By Amanuel Ashagire, Horn of Africa Correspondent
A Gateway to the Sea, Locked by Politics
Along the strategic Red Sea coast, the ports of Massawa and Assab once pulsed with maritime activity. Today, they stand silent and still, locked not by conflict, but by choice. Just across the border, Ethiopia, a nation of over 130 million people, remains landlocked and dependent on foreign ports for its survival. It pays billions annually to access the sea — a cost that burdens its economy and stifles its full potential.
This situation is not dictated by geography alone. Ethiopia has made substantial offers to Eritrea: from mutually beneficial land swaps and shared port development, to regional logistics and aviation partnerships. These are not mere gestures; they are blueprints for economic transformation and stability. Yet, Eritrea’s leadership has responded not with cooperation, but silence — choosing isolation over integration.
Wasted Opportunity: The Dead Silence of Eritrea’s Ports
The decline of Massawa and Assab is both economic and symbolic. These ports, once vital to trade, now sit idle under heavy militarization. No ships dock. No containers move. The docks have fallen quiet.

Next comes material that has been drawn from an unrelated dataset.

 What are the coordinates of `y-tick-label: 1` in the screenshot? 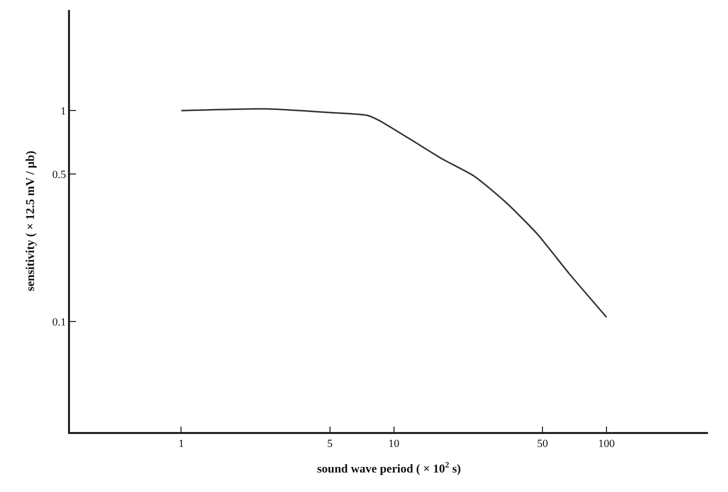 It's located at (63, 112).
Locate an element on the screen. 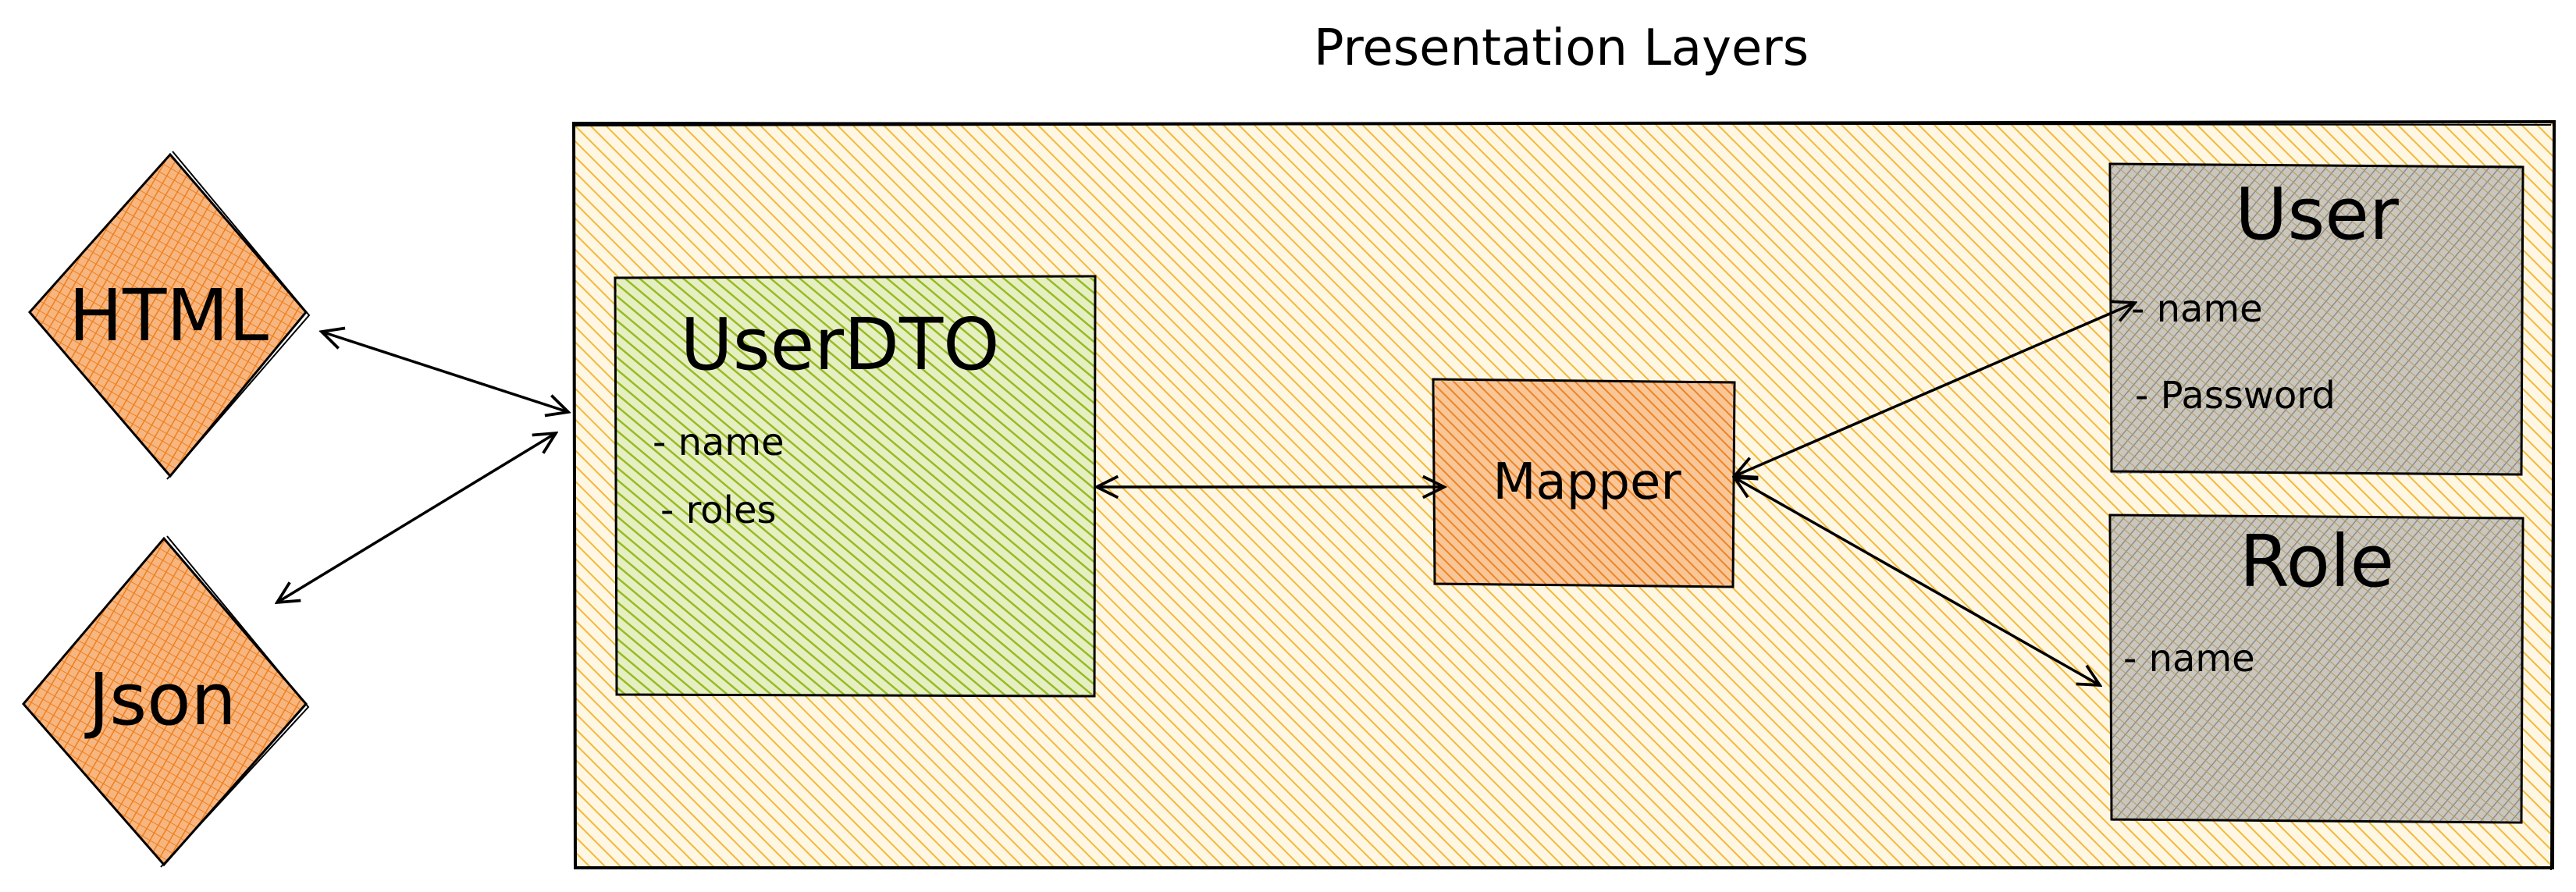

Under President Isaias Afwerki, Eritrea has constructed one of the most insular regimes in the world. The nation is regularly likened to North Korea due to its absolute control, indefinite military service, and suppression of civil liberties. The ports, emblematic of economic opportunity, remain closed off from neighbors who are willing to invest and collaborate.
What could be regional gateways for prosperity have instead become rusting relics of missed opportunity.
A Bitter Obsession: Why Eritrea Rejects Ethiopia
When Ethiopian Prime Minister Abiy Ahmed initiated peace in 2018, the world saw it as a turning point. Eritreans and Ethiopians alike hoped for reconciliation, economic ties, and healing. But despite the outward gestures, Eritrea has refused to reengage meaningfully. Offers from Ethiopia to jointly develop the ports and share access to its globally successful airline went ignored.
Instead of partnership, Eritrea has sought alliances with nations historically hostile to Ethiopia’s regional ambitions, such as Egypt. The motivation appears clear: not sovereignty, but resistance to Ethiopia’s rise. The regime views economic cooperation as a threat to its control, not a benefit for its people.
The “Sea Gate Countries” Fantasy
A troubling narrative has emerged: a bloc of “sea gate countries” — Djibouti, Somalia, Sudan, and Eritrea — forming an alliance to block Ethiopia’s maritime access. It is an idea that sounds strategic on paper but crumbles under scrutiny. Ethiopia is not only landlocked — it is a regional anchor.
With Africa’s second-largest population and a fast-growing economy, Ethiopia’s isolation would destabilize the entire Horn. Blocking its access to the sea is neither moral nor sustainable. The economic interdependence of the Horn makes regional cooperation not optional, but essential.
Eritrean People Are Not the Enemy — They Are the Victims
This is not about the Eritrean people. It is about a regime that has failed them.
While the government rejects Ethiopia’s overtures, its citizens continue to flee in record numbers. Mandatory conscription, economic despair, and political repression have left young Eritreans with few options. If Assab and Massawa were open for trade and investment, jobs would be created, industries would grow, and hope would return. But for now, Eritrea’s ports remain closed, and its youth remain stuck.
Let Us Trade: Ethiopia’s Offers on the Table
Ethiopia is not demanding access. It is offering solutions:
- Joint investments in port modernization and infrastructure
- Land exchanges to create mutual access corridors
- Collaborative air-sea logistics hubs via Ethiopian Airlines
- Duty-free trade zones and integrated customs systems
These offers present a chance to reshape the Horn’s future, drive billions in revenue, and create thousands of jobs. Yet Eritrea refuses, clinging to political pride at the expense of regional prosperity.

The Future We Could Build
Imagine trains from Addis Ababa rolling into a revitalized Massawa. Imagine Eritrean and Ethiopian dock workers loading goods bound for Europe, the Middle East, and Asia. Imagine a unified Red Sea economic corridor stretching from Port Sudan to Berbera. This is not fantasy. It is entirely possible if leaders choose progress over paranoia.
Ethiopia has already shown readiness. So has Somaliland. Even Djibouti has demonstrated how profitable regional ports can be. Eritrea, too, could join — if only its government would open the gates.
Let the Horn Rise Together
The Horn of Africa stands on the edge of transformation. But it cannot rise while one nation’s ports stay chained by fear and outdated grudges. Eritrea has the chance to turn silent docks into economic lifelines, to shift from isolation to inclusion.
The world is watching. The region is waiting. And Ethiopia is ready.
It is time to trade. Time to connect. Time to rise together.